The Institute of Clinical Research (ICR) has introduced a new book on the EU Directives that it hopes will promote understanding and raise standards.
The Pocket Guide to the EU Directives for Clinical Research provides a summary of the key aspects of the Clinical Trials Directive 2001/20/EC, Good Clinical Practice Directive 2005/28/EC and Good Manufacturing Practice Directive 2003/94/EC.
The publication should be read alongside the directives and provides a useful, easy to read overview.
This compact guide is written by Dr Julie Meeson FICR, a quality-assurance consultant who also provides quality assurance and training services to pharmaceutical companies and CROs.

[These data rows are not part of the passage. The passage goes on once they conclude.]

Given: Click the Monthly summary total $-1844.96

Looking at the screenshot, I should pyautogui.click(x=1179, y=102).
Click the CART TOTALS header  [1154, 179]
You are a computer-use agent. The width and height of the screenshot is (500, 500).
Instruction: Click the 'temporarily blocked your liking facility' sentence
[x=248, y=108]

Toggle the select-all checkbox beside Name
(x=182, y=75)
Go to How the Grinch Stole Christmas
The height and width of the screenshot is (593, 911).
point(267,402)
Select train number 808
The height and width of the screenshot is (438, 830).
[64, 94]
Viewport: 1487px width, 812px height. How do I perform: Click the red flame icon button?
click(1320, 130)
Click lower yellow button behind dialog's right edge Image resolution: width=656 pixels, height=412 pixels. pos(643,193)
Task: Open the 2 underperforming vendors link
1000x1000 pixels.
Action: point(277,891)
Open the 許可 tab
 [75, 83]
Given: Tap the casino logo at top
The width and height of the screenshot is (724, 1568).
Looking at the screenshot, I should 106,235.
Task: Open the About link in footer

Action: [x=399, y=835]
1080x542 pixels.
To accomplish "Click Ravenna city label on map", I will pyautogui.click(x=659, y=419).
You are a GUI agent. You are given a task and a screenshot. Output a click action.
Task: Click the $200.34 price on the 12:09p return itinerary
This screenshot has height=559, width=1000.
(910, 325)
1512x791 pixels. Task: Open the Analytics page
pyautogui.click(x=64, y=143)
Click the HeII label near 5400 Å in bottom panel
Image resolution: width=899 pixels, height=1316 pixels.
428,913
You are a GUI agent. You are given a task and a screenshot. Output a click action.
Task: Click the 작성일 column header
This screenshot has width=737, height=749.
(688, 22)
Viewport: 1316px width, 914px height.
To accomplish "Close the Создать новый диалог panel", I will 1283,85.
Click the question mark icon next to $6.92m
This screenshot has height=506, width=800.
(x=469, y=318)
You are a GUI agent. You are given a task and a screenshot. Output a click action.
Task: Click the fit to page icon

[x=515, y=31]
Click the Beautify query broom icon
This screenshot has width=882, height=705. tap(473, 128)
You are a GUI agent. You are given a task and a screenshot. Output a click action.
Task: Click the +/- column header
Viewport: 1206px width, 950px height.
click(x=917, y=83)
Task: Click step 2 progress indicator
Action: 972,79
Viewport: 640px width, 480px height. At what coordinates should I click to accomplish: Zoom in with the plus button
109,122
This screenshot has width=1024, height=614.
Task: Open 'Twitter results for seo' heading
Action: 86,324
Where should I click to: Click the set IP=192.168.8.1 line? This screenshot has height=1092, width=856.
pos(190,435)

Meeson said: 'The EU Directives are critical documents for all clinical-research professionals but can be difficult for many to understand.
'The three directives cover the most extensive changes in European Union clinical-trial legislation and our new book will help clinical research professionals better understand and use the directives in their work.' Another recent addition to the ICR's extensive range of clinical-research booklets and monographs is the ICR Guide to Freelancing, which highlights the benefits and pitfalls of freelancing and provides useful tips for anyone about to start out on their own.
For corporate and bulk purchases, the ICR can provide ICH GCP and Fundamental Guidelines booklets with customised covers, which can be distributed to staff as part of their professional development or during training courses.
The Pocket Guide to the EU Directives for Clinical Research (ISBN: 9 781905 238675) is available from ICR's online shop or from other online booksellers.